Pendant l'été 1933-1934, les détenus de la prison d'Ushuaïa construisent, dans le secteur intérieur de la péninsule, la première piste d'atterrissage de la région, à l'aide de chariots, de pelles et de pioches. En 1944, la Marine argentine introduit sur la péninsule les premiers lapins de la zone sud sur la Grande Île, ces derniers gagneront par la suite une grande partie du territoire de l'île. La même année, la passerelle Prefecto Luis P. Fique est construite, permettant de réunir le centre de la ville avec la péninsule. En 1948, la station aéronavale est construite et, en 1950, les pistes d'atterrissage utilisées à des fins commerciales jusque dans les années 1990. Pendant l'hiver 1958, le hangar de l'Aéroclub d'Ushuaïa est construit à l'extrémité nord de la piste principale[5].
Géographie
Étymologie du toponyme
Étymologiquement, ce toponyme fait référence au nom de la baie, lequel sera employé plus tard pour donner son nom à la ville d'Ushuaïa.
Description géographique
La péninsule Ushuaïa est une vaste langue de terre, peu élevée, qui s'enfonce profondément dans les eaux du canal. Ses côtes sont recouvertes principalement de galets, de sable et de limon. Elle est située — sur la rive nord — dans le secteur médian du canal Beagle, passage interocéanique reliant le Pacifique Sud à l'Atlantique Sud, au sud de la Terre de Feu[6]. La base de la péninsule, qui la rattache à la grande île de la Terre de Feu mesure de 1 670 m de large, et la distance qui sépare cette base de la pointe de la péninsule (au sud-est) mesure 4,6 km de long. La péninsule est divisée en deux grands secteurs, le secteur basal ou interne a une largeur de 2 450 m, alors que le secteur apical ou externe a une largeur maximale de 2 475 m. Les deux secteurs sont séparés par un isthme de seulement 545 m à marée basse. À travers cet isthme, un canal naturel s'écoulait à l'origine et conférait à l'actuel secteur externe le statut d'île.

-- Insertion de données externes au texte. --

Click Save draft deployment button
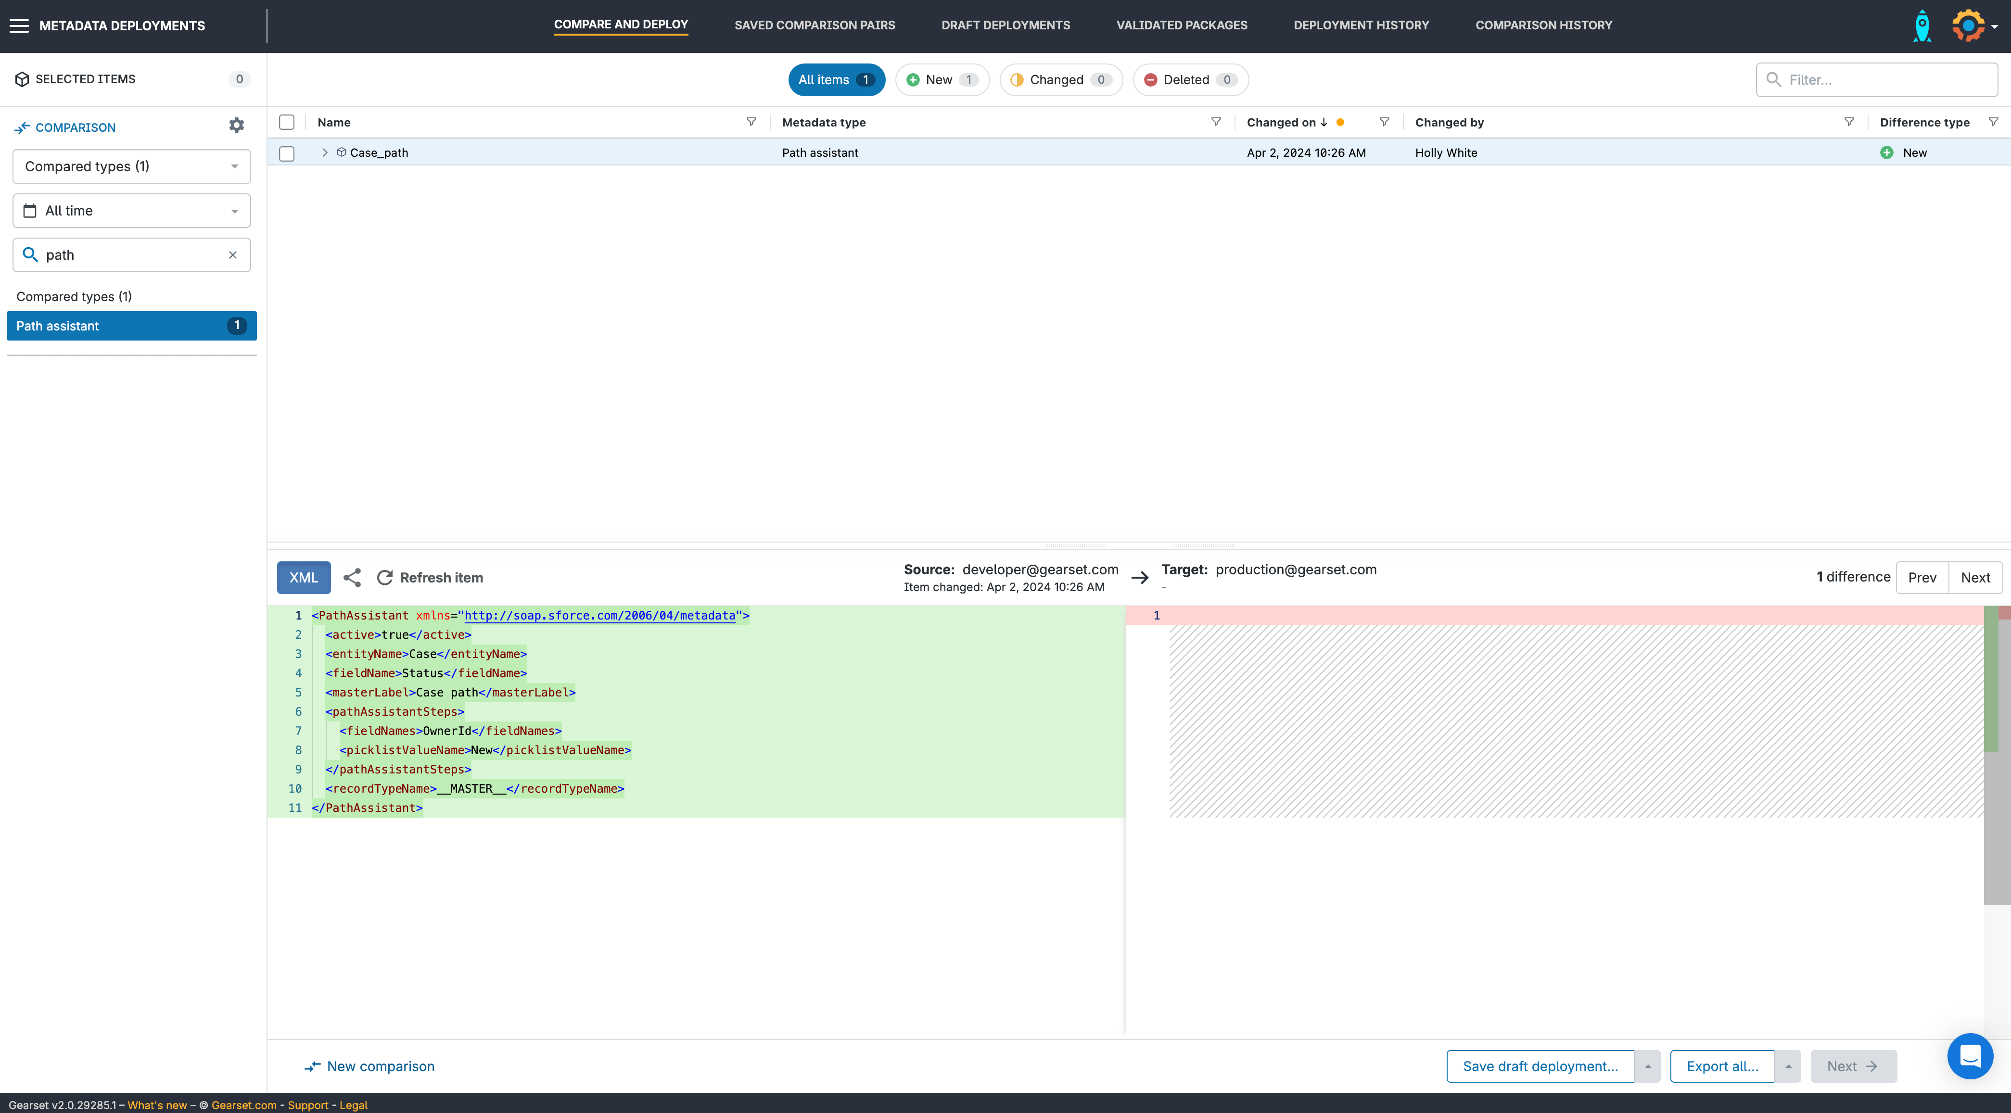This screenshot has width=2011, height=1113. [x=1539, y=1066]
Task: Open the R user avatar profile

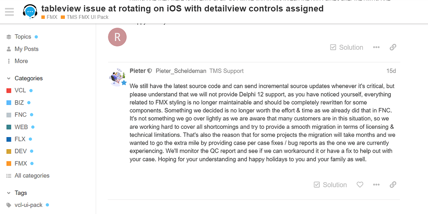Action: click(117, 37)
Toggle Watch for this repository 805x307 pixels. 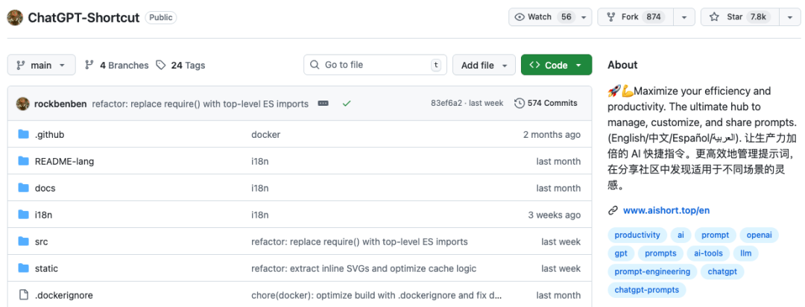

La base de la péninsule sépare la baie Encerrada au nord-est de la baie Golondrina au sud-ouest. À l'est de la péninsule se trouve un cap, entouré par les eaux de la baie d'Ushuaïa, qui est connu sous le nom de punta Observatorio. Sur le cap est située une balise, la baliza Punta Observatorio, située près de l'extrémité nord de l'ancienne piste d'atterrissage, de 1 700 mètres de long, de l'ancien aéroport d'Ushuaïa, reconverti en station aéronavale (Estación Aeronaval Ushuaia). En direction du sud, à partir de la pointe Observatorio, se trouve la plage playa La Misión, à la pente douce et composée de sable fin et de fragments de galets. Elle s'étend jusqu'à la crique (caleta Aspirante), laquelle est séparée de la partie la plus profonde de la baie Golondrina, situé au sud-ouest, par l'isthme de la péninsule Ushuaïa. La portion péninsulaire externe est la plus importante ; c'est sur cette portion que se trouve l'Aéroport international d'Ushuaïa-Malvinas Argentinas moderne, doté d'une piste de plus de 3 000 m de long. Les côtes de ce secteur de la péninsule sont de natures variées avec des criques, des falaises et des rochers affleurant, parmi lesquels les Rocas Oscuras, au sud-est. À l'extrémité sud-ouest de la péninsule se trouve la punta Occidental ; à l'extrémité nord-est la punta Oriental et à l'extrémité sud-est la punta Sur. Au sud, une ancienne presqu'île de 500 m de long est reliée à la péninsule par une étroite langue de galets et de sable de 50 m de large, cette péninsule secondaire est surnommée isla Dos Lomos. En face de cette dernière, séparées par les eaux du passage Chico (paso Chico), se trouvent les îles les plus proches de l'archipel des îles Warden : les îles Chata, Casco et Conejo. Ces îles sont d'anciens nunataks rocheux, datant de l'époque où le canal Beagle était un gigantesque glacier. La côte sud-ouest de la péninsule donne directement sur les eaux ouvertes dudit canal. À l'extrémité sud la péninsule se trouve la station « Ushuaïa » du GAW–SMN. Ce secteur est bordé de hautes falaises actives (i.e. donnant directement sur des eaux profondes) ; alors que, dans le reste de la péninsule, les falaises inactives et les plages de dunes dominent[7].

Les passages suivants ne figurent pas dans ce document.